Publication Details (including relevant citation information): Zhang, Wei, Niu, Jianzhi, Morales, Verónica L., Chen, Xincai, Hay, Anthony G., Lehmann, Johannes, Steenhuis, Tammo S., Ecohydrol., 2010, 3 (4), pp 497-508
Abstract: Biochar land application can potentially be used for carbon sequestration, improving soil quality, and reducing non-point source pollution. Understanding biochar mobility is important because its transport in soil greatly influences its stability, the dynamics of soil microbial communities and organic matter, and the movement of biochar-associated contaminants. Here, the transport of biochar particles was studied in saturated and unsaturated sand columns by measuring breakthroughs of biochar pulse under three pH and two ionic strength (IS) levels. Breakthrough curves (BTCs) were fitted to a convection–dispersion model with kinetic and equilibrium deposition sites to estimate the key transport parameters (e.g. biochar deposition rate coefficients). Biochar retention was enhanced by lowering pH and increasing IS, corroborating the trends of fitted deposition rate coefficients.
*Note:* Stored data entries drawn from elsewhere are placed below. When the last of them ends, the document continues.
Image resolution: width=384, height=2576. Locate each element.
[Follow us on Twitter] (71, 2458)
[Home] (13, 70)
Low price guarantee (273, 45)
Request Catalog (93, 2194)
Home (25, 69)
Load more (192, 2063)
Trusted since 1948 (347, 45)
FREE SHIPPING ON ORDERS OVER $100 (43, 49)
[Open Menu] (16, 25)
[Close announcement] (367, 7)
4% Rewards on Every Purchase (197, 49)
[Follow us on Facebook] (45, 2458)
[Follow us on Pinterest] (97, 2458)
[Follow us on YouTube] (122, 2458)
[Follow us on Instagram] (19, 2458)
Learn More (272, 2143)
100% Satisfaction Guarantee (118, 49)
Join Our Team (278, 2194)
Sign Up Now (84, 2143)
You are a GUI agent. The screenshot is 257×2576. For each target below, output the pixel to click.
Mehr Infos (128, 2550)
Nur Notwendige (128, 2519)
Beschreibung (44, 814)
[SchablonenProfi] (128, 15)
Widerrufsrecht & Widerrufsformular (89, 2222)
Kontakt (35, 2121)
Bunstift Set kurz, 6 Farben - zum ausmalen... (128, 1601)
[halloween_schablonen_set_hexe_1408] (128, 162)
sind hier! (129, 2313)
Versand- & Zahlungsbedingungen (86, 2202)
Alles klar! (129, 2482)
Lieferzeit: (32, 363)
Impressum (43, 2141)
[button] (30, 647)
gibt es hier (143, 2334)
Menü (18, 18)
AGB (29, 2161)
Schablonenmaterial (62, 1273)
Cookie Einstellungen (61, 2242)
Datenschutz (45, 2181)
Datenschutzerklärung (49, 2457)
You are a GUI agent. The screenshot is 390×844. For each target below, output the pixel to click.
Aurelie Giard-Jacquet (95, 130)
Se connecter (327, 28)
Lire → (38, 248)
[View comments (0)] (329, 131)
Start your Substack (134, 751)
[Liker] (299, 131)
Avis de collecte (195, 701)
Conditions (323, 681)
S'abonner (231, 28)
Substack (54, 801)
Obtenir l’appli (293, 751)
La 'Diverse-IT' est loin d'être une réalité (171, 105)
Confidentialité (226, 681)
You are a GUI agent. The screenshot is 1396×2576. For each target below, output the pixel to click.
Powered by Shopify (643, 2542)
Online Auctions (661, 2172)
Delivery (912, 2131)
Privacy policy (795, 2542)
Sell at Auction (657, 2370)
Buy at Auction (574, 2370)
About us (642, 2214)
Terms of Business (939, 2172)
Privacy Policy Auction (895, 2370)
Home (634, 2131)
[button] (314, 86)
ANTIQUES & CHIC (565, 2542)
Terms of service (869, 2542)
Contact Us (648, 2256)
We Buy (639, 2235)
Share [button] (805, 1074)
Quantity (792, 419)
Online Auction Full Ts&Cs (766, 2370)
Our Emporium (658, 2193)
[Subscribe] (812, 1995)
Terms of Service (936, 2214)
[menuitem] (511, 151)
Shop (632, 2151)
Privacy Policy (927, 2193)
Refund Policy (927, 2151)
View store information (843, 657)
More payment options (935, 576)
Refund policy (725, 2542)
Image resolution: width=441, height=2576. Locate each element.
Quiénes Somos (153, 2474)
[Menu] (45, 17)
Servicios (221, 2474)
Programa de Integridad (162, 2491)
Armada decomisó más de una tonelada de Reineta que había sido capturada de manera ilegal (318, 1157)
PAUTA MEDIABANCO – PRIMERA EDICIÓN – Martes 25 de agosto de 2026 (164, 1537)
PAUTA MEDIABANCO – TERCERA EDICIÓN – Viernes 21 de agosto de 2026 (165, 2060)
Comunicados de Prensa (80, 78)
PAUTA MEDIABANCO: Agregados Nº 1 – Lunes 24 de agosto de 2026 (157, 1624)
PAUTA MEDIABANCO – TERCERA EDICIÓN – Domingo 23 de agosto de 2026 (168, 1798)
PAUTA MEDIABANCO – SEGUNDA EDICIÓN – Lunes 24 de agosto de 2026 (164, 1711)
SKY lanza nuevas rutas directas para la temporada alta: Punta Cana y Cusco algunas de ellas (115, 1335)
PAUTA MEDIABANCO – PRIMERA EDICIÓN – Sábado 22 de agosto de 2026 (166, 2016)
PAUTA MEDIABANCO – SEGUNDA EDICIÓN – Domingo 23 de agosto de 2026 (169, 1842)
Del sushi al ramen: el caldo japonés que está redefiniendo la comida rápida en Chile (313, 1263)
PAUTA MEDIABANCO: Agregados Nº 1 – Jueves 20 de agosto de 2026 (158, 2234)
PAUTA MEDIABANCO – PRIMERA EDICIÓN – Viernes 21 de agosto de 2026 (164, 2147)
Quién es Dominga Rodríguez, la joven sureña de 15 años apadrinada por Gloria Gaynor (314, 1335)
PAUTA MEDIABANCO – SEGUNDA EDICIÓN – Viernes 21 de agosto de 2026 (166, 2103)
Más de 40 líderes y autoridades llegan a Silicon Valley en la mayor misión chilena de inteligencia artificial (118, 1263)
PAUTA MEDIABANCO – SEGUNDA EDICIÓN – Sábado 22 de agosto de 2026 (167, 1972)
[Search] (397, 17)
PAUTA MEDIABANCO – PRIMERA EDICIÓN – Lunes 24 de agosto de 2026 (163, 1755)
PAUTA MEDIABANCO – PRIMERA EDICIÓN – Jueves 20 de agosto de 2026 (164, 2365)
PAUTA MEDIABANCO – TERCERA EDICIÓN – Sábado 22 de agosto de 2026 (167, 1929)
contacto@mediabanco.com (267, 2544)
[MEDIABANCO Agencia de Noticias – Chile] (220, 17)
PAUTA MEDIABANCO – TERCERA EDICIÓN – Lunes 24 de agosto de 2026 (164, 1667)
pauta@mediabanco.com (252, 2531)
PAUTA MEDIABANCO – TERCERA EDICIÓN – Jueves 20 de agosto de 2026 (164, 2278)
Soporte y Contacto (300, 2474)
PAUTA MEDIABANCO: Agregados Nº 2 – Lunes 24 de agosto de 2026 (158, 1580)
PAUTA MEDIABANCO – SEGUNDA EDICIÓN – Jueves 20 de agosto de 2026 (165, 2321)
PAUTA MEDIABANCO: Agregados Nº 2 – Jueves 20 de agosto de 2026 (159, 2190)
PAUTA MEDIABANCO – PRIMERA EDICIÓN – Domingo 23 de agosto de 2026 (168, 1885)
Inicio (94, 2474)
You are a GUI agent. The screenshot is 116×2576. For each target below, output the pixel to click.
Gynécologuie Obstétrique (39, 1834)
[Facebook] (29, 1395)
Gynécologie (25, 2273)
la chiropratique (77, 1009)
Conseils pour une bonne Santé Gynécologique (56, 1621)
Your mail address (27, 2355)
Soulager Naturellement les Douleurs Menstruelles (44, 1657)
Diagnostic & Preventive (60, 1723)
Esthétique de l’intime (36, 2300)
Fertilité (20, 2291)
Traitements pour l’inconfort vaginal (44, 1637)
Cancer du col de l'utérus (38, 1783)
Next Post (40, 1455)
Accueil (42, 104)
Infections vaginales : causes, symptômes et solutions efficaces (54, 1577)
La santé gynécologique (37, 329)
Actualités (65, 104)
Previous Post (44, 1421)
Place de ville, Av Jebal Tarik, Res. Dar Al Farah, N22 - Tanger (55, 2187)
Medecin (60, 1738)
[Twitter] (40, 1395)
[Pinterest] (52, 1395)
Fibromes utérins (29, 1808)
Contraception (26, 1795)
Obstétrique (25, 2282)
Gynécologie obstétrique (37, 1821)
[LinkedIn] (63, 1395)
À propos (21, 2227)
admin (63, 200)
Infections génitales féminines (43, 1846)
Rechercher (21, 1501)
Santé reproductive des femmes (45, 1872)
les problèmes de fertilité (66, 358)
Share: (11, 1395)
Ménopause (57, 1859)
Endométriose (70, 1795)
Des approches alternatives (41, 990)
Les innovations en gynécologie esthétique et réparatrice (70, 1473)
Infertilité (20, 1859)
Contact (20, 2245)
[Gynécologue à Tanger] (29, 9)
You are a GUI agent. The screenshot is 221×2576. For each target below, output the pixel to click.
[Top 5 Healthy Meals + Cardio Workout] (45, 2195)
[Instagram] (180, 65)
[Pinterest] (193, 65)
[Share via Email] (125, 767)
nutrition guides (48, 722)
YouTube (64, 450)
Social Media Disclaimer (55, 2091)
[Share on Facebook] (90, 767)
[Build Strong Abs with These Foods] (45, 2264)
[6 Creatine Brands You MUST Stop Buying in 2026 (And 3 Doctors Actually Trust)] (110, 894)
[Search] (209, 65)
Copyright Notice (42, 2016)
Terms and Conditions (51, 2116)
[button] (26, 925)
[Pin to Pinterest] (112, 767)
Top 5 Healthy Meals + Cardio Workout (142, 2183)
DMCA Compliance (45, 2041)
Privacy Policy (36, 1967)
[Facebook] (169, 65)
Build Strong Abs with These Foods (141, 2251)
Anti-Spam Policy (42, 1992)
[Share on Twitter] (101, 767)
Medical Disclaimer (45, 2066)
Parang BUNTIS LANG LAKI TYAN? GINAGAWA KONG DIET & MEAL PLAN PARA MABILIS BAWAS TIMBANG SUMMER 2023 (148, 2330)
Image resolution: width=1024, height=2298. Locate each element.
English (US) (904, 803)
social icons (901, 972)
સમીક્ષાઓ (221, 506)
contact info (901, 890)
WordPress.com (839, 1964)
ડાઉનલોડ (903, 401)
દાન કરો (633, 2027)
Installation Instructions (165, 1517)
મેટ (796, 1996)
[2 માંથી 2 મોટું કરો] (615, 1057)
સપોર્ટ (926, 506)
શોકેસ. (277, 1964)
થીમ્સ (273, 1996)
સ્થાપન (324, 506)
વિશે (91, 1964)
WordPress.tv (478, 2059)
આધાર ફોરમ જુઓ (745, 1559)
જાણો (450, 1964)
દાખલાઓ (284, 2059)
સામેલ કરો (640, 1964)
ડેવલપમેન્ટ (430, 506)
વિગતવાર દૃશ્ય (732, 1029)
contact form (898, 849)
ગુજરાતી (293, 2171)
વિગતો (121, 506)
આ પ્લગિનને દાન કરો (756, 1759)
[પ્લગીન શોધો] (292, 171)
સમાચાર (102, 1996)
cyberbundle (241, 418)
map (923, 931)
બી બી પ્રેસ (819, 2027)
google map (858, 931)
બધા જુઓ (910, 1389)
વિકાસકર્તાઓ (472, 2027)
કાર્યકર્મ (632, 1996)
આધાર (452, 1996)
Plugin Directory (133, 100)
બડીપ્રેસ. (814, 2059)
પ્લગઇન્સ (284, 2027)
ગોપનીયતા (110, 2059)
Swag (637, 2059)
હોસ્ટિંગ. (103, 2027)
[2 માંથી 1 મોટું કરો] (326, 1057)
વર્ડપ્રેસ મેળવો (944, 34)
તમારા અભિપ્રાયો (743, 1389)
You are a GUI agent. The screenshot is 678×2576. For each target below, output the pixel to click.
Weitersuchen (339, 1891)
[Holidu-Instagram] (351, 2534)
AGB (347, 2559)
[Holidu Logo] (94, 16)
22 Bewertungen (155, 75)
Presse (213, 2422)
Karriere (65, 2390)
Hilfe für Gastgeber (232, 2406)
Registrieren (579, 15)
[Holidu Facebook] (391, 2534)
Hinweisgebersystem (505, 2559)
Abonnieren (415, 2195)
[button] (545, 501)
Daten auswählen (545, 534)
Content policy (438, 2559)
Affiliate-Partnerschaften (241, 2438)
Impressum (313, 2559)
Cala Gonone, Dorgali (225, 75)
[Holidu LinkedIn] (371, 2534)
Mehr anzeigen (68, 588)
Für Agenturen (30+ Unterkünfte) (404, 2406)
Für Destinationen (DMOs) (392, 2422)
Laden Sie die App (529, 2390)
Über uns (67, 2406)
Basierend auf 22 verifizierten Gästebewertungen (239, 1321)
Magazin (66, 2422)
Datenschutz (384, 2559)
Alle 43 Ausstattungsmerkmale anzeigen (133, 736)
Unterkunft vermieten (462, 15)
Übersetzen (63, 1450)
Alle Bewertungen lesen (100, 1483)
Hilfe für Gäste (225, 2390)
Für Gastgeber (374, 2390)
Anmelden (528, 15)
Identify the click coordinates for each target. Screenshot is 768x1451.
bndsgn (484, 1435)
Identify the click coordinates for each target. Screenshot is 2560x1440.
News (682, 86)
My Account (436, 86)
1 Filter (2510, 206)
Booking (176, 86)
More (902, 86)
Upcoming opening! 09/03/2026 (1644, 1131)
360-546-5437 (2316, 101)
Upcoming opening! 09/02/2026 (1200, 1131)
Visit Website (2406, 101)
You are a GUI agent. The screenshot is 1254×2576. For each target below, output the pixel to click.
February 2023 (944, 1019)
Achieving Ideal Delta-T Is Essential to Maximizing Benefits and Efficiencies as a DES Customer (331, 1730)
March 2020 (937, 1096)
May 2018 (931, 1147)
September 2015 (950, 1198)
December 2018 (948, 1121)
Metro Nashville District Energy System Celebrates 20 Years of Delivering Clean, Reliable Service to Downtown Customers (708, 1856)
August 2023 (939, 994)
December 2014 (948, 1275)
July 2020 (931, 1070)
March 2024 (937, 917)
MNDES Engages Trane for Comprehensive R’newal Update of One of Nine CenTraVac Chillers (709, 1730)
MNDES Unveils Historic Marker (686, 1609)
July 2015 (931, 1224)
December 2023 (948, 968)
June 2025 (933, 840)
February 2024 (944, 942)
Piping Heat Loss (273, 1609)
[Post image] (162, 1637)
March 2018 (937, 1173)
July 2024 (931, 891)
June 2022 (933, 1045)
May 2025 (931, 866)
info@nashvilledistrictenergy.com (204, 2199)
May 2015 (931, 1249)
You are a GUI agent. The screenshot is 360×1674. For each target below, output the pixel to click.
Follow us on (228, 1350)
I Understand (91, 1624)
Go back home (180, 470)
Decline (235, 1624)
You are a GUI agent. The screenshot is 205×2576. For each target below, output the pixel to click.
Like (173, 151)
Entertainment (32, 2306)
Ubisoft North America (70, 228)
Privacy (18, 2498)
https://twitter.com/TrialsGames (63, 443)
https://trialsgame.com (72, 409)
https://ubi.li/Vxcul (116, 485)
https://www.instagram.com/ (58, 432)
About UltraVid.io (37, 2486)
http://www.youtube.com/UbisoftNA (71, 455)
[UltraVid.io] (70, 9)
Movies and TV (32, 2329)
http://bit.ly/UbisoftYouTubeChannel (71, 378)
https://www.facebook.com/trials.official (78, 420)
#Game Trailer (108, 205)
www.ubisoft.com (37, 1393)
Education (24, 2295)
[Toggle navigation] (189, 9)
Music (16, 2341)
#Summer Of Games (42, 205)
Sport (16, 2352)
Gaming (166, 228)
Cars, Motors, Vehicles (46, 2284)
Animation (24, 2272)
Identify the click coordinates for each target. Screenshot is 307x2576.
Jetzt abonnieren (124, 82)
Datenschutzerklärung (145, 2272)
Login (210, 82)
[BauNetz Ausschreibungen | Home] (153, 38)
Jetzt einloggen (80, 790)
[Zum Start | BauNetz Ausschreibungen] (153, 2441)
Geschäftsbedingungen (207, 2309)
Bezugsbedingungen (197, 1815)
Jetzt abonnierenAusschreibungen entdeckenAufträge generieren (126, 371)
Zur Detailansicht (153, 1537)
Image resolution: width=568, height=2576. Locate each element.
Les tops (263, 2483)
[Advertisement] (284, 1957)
Under both saturated and unsaturated conditions, effluent mass recoveries decreased, respectively, by a factor of 6·6 or 15 when pH decreased from 10 to 4 at 10 mM IS, and by a factor of 1·4 or 3·9 when IS increased from 10 to 100 mM at pH 7. Biochar retention was greater in unsaturated media, implying that saturated flow elutes more biochar particles. The particles larger than 5·4% of median grain diameter were filtered out of suspension during passage through the media; whereas, the retention of smaller particles was clearly dependent on solution chemistry. Similar to other types of colloids, this study highlights the importance of pH, IS, particle size, and soil water saturation in controlling biochar movement by soil matrix flow. Copyright © 2010 John Wiley & Sons, Ltd.
Address (URL): http://dx.doi.org/10.1002/eco.160